Start of RECORDS TO USE
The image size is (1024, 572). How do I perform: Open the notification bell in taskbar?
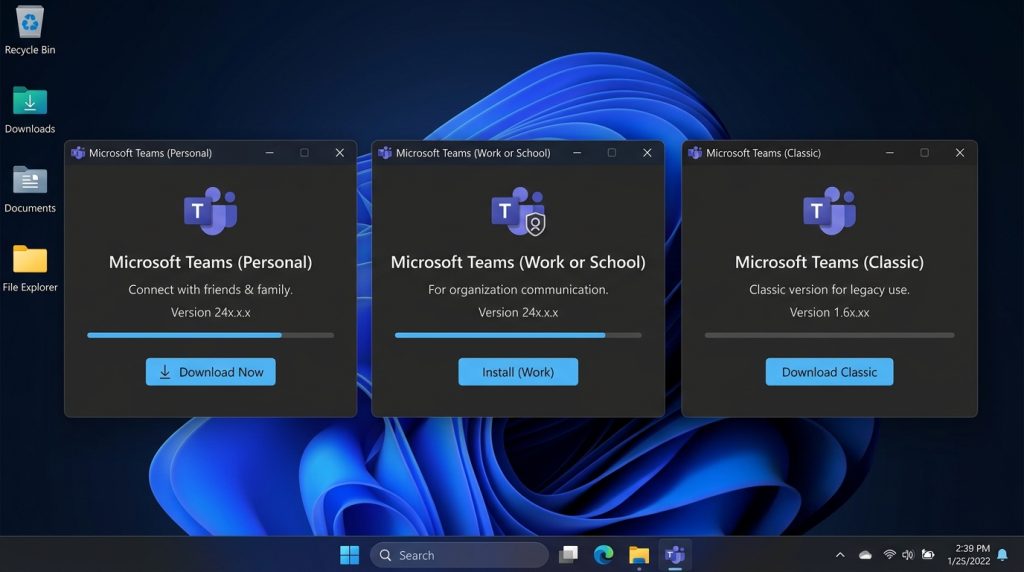(1003, 555)
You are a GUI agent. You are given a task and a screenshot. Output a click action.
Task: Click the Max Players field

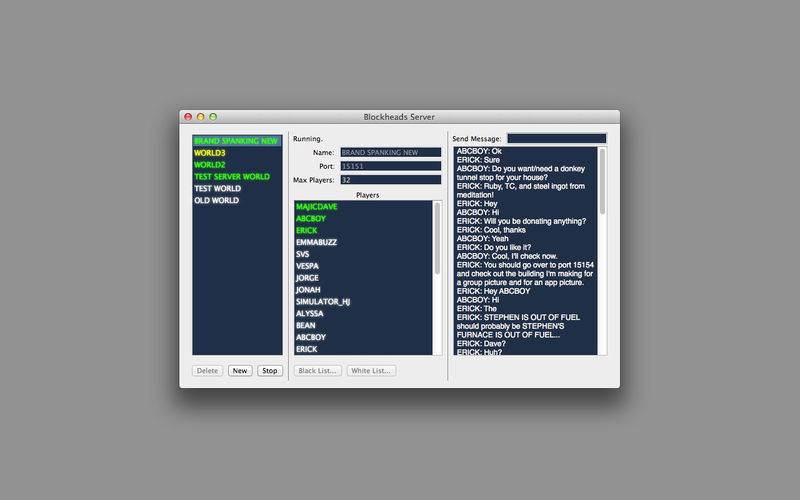click(x=390, y=180)
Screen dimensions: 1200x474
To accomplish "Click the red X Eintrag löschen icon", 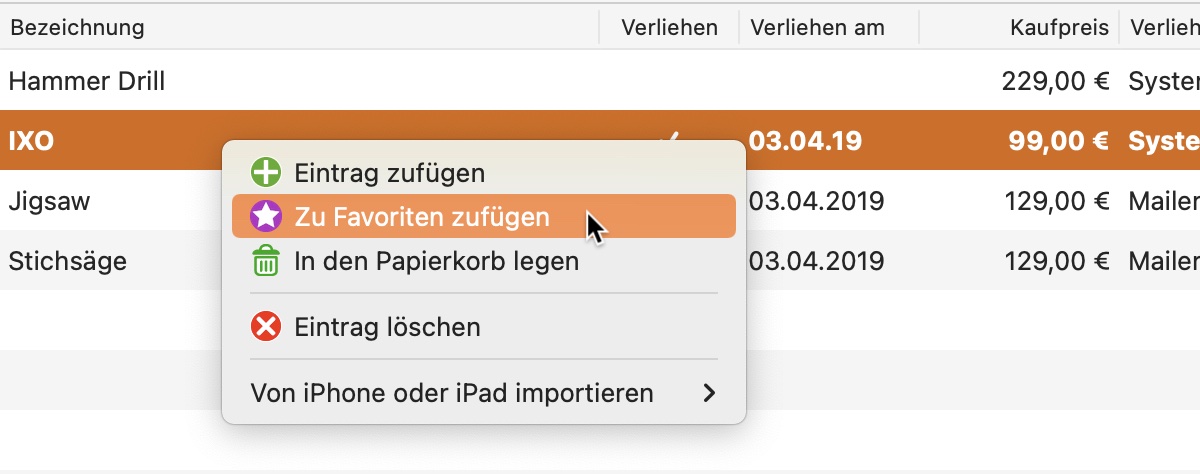I will (265, 327).
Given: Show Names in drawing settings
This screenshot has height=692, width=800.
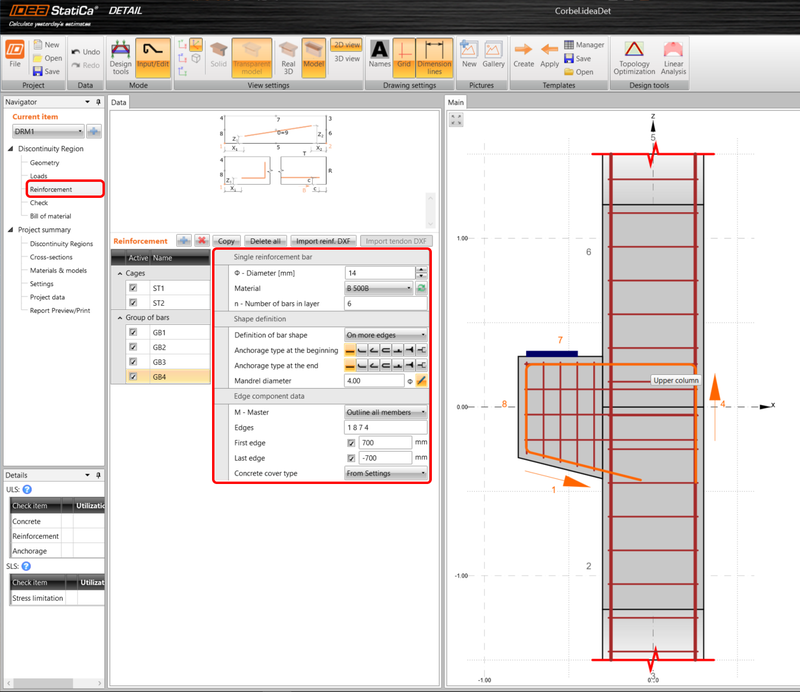Looking at the screenshot, I should coord(380,52).
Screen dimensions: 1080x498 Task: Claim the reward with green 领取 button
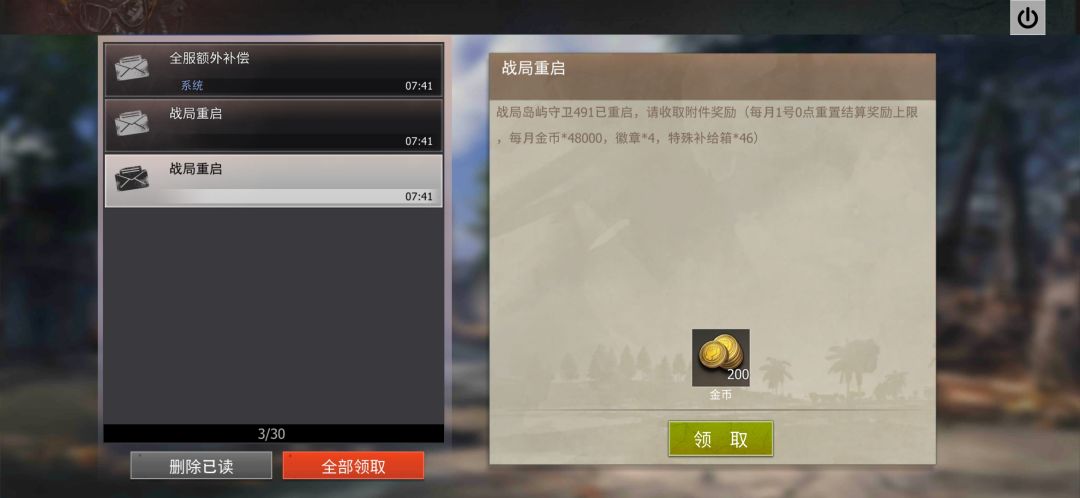[x=720, y=439]
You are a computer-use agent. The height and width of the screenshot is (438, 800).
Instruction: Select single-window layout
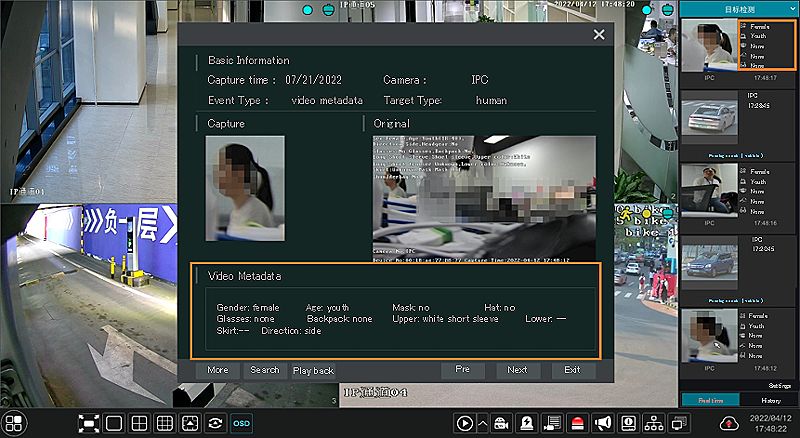click(115, 423)

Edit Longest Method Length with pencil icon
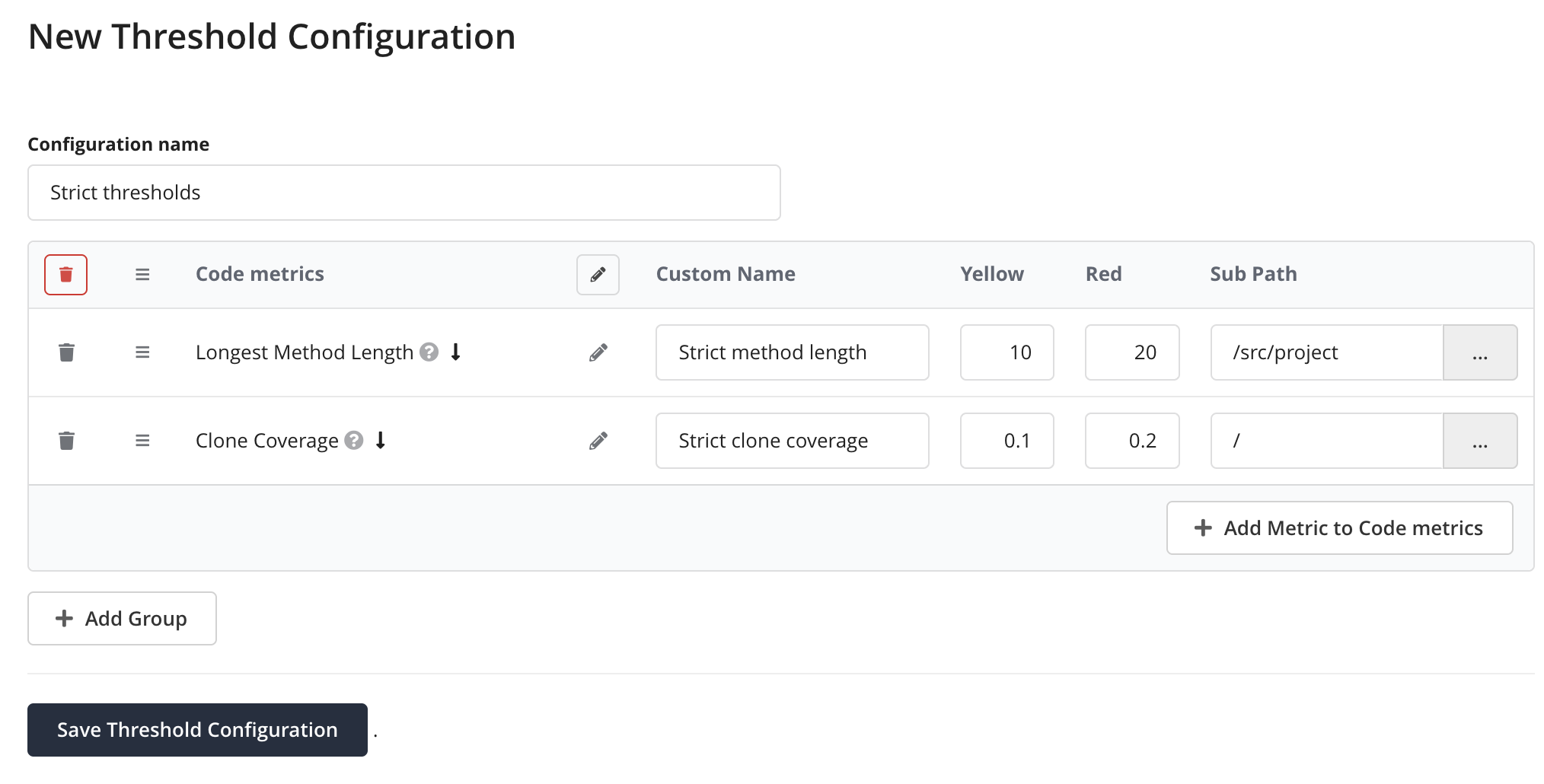tap(598, 352)
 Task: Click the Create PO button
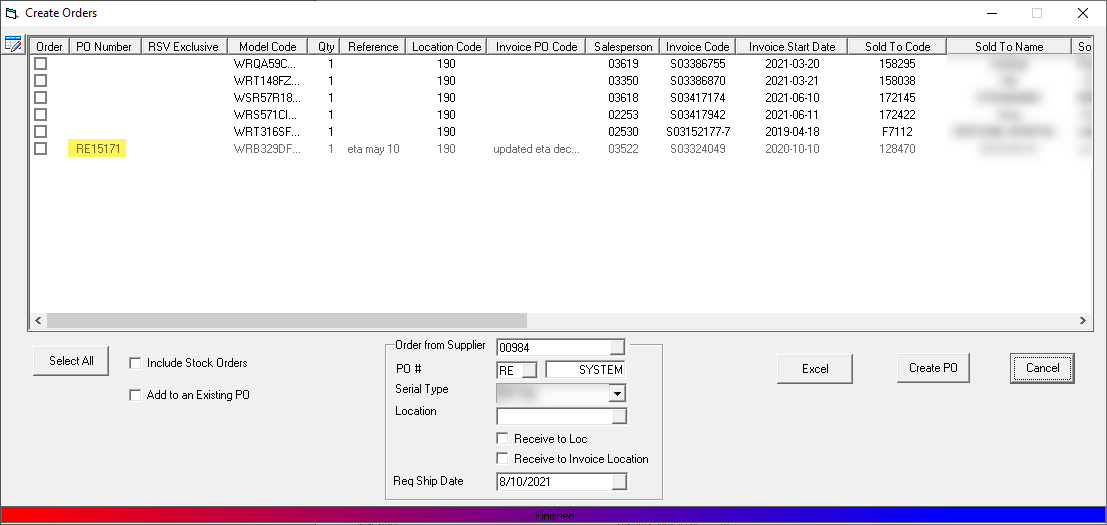(932, 368)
End of RECORDS TO USE
WORK ORDER - Leave out the pictures and copy exactly the lines from the one with "This screenshot has height=692, width=800." through the last line of the records above.

OUTPUT OF THE TASK -
This screenshot has height=692, width=800.
Looking at the screenshot, I should coord(380,52).
Screen dimensions: 1080x498 Task: Claim the reward with green 领取 button
[x=720, y=439]
You are a computer-use agent. The height and width of the screenshot is (438, 800).
Instruction: Select single-window layout
click(115, 423)

Edit Longest Method Length with pencil icon
tap(598, 352)
 Task: Click the Create PO button
(932, 368)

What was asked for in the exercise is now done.